Dynamic multi-period sustainable water resources optimal allocation strategies: A case study of China

Abstract

Global climate change and escalating water demand are exacerbating the burden on watershed management. In pursuit of a resilient water management framework, supportive of local economic growth and social stability, it is prudent for watershed management authorities to sequentially address the intricacies. The foremost step involves resolving supply–demand conflicts stemming from the seasonal ebb and flow before embarking on the development of an optimal dynamic allocation strategy. Therefore, this study has crafted a dynamic, seasonally responsive, multi-objective, multi-period water allocation system that harmonizes three pivotal objectives: economic efficiency, equity, and utilization efficiency. Then, to effectively mitigate the economic risks associated with uncertainty, the dynamic allocation framework incorporates the VaR and accounts for uncertainties in available surface water resources.
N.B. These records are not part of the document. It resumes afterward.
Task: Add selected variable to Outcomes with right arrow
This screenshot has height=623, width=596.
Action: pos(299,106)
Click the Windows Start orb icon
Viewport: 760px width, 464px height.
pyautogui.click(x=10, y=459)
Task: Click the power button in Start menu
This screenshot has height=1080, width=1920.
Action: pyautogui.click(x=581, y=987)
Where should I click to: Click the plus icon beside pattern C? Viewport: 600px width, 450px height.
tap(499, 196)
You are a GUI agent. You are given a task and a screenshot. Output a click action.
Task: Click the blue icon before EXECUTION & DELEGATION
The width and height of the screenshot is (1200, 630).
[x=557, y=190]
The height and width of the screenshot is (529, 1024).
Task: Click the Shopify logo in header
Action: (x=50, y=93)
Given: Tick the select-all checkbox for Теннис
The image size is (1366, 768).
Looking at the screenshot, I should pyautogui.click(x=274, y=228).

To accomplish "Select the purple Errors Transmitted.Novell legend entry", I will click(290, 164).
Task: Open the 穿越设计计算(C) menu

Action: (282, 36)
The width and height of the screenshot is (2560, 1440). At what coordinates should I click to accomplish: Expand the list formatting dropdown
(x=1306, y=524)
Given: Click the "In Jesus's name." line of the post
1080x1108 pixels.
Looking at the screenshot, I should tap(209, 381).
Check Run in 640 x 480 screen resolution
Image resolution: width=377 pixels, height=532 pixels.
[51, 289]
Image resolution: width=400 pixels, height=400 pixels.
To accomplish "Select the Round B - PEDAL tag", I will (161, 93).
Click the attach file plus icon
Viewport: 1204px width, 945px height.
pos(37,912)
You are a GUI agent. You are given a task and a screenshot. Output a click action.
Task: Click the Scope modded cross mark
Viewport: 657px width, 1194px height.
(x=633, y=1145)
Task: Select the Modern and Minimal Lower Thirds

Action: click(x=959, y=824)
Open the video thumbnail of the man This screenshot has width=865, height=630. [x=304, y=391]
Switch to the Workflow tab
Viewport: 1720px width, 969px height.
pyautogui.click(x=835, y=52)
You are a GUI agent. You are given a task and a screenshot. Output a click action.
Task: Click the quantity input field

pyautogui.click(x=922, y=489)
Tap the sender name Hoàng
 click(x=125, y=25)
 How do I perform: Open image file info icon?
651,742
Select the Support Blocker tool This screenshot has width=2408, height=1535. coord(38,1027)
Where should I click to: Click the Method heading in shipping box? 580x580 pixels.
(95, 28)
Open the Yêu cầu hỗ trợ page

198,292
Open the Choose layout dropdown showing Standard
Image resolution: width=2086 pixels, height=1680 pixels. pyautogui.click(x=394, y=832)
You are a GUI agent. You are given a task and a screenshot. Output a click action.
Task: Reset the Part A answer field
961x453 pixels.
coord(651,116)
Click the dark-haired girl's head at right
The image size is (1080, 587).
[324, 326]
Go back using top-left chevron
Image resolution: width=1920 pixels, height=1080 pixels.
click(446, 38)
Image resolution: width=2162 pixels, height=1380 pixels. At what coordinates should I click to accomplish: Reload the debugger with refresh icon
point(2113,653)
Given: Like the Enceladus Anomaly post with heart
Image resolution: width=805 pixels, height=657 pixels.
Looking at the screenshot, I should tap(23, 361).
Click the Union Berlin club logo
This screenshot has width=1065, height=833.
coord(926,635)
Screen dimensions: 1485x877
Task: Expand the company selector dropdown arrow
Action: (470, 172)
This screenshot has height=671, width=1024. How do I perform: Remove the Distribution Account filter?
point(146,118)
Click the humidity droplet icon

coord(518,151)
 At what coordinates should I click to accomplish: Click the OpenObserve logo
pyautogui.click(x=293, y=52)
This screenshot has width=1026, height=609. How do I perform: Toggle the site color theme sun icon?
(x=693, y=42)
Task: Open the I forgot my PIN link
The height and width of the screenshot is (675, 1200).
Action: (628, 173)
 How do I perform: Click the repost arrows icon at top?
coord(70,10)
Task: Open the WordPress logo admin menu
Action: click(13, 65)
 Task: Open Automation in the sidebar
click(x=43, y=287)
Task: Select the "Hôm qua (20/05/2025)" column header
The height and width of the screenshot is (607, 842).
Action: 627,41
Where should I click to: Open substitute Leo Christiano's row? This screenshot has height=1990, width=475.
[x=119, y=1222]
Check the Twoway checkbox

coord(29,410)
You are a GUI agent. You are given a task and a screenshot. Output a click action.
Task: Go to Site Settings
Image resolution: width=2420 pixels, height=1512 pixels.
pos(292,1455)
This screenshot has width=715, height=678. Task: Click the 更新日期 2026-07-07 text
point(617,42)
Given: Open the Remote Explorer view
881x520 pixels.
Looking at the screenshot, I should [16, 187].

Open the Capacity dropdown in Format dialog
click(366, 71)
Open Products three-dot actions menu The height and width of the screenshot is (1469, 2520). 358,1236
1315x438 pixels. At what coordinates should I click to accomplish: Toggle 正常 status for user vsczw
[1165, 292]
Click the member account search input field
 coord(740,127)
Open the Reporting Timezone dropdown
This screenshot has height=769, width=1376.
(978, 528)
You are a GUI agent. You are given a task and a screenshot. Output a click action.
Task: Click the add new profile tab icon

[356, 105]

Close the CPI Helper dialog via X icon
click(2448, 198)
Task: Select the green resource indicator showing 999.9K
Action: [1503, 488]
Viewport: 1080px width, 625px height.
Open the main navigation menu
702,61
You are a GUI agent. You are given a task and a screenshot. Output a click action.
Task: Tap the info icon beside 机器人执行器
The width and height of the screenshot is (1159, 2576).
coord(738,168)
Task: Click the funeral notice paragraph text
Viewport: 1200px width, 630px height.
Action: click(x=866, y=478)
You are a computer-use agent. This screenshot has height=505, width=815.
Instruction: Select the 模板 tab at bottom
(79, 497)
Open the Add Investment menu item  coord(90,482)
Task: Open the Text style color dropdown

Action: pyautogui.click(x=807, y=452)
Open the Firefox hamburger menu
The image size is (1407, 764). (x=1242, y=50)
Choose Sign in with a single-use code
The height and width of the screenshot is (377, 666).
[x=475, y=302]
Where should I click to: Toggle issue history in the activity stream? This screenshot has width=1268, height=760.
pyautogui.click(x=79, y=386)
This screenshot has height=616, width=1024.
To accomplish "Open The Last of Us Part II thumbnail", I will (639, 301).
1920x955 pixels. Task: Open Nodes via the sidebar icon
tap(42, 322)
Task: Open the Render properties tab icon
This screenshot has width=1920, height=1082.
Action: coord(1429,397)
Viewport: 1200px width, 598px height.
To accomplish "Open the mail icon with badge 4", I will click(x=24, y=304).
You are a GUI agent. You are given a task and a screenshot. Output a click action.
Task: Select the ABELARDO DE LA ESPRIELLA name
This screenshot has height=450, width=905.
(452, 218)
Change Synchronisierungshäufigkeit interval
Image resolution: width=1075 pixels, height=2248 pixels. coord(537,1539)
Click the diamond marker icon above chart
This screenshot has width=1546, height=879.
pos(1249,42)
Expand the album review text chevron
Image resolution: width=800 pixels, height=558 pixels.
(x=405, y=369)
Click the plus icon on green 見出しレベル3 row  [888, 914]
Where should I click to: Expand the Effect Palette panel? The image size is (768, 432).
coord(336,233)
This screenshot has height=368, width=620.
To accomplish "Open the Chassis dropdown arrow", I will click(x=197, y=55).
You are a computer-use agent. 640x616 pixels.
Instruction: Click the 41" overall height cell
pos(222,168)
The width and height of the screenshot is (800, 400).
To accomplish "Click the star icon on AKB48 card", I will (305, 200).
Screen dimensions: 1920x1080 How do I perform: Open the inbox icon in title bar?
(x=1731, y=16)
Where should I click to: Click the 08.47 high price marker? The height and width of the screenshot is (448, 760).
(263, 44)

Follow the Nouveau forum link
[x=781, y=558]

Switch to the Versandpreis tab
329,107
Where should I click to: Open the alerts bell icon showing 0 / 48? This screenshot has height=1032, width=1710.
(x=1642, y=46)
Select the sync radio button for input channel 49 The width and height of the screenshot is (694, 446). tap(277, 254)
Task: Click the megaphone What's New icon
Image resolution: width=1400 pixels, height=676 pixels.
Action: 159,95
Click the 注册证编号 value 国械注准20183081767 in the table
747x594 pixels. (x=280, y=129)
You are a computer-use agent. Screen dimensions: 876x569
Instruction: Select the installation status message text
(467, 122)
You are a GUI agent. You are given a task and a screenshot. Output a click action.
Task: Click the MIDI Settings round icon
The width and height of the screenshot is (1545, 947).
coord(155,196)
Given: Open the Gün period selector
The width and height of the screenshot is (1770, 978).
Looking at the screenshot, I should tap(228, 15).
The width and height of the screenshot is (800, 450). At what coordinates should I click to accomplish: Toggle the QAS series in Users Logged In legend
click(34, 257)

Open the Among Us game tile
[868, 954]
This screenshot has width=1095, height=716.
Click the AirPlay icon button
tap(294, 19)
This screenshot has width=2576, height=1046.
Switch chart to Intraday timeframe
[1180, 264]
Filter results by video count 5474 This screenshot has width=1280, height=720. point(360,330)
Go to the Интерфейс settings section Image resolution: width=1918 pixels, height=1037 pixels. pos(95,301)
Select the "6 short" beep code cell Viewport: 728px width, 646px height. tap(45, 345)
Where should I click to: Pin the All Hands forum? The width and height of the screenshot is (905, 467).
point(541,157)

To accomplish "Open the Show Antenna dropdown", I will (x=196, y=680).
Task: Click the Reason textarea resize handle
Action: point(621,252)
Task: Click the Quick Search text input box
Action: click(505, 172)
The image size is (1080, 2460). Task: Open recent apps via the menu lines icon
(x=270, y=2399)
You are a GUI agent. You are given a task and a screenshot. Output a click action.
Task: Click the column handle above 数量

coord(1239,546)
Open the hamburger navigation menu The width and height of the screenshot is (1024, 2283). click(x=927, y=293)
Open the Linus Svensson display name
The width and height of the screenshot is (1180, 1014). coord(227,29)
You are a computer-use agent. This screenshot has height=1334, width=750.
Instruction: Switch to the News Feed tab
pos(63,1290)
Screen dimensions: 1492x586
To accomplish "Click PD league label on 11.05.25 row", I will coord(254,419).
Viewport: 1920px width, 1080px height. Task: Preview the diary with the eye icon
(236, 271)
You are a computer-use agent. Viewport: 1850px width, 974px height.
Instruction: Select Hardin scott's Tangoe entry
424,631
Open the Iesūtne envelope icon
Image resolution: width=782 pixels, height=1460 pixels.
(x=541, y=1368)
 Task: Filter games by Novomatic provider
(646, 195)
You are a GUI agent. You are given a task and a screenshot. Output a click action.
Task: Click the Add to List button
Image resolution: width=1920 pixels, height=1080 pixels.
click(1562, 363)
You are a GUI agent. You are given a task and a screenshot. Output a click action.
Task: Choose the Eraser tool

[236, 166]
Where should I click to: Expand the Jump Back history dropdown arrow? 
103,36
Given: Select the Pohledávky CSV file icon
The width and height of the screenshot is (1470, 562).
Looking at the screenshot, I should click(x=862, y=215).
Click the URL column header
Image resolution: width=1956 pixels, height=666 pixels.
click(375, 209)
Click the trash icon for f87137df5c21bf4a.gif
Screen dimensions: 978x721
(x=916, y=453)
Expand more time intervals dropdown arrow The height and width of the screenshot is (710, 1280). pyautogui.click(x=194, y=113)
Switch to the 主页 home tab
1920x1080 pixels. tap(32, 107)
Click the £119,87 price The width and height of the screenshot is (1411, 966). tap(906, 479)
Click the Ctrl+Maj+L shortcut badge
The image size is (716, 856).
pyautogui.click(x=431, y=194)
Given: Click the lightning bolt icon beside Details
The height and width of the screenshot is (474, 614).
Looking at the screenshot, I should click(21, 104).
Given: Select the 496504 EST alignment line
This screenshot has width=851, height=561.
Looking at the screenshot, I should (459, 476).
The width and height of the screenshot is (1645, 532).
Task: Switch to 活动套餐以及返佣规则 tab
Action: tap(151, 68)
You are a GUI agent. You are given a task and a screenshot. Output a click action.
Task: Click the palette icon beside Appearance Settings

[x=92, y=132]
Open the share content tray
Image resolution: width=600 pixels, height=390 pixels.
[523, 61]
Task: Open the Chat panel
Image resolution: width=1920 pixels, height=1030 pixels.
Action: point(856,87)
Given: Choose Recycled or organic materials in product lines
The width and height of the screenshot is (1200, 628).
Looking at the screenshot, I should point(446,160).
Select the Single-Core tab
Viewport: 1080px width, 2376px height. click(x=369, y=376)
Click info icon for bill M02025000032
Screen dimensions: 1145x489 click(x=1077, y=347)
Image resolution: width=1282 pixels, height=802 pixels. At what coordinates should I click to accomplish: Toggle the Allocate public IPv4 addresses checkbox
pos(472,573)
Employing the improved adaptive self-constrained NSGA-III algorithm, we endeavored to simulate the optimal equilibrium solution in the face of various risks and facilitate a tradeoff between these objectives through a multi-period interaction mechanism. This iterative process displayed convergence within the range of 1.75 × 104 and 2.45 × 104 iterations. The proposed model was implemented to address the pressing issue of unsustainable water allocation within the MRB system in western China. Its validity and practicability were confirmed, and water allocation strategies were simulated across three distinct risk scenarios: high, medium, and low. Significantly, these findings have highlighted Chengdu as the focal area for considerable water apportionment. In light of this revelation, an emergency cooperation system has been established to address water shortages and uncertainties. Furthermore, some policy recommendations designed to guide watershed managers in the effective allocation of water resources.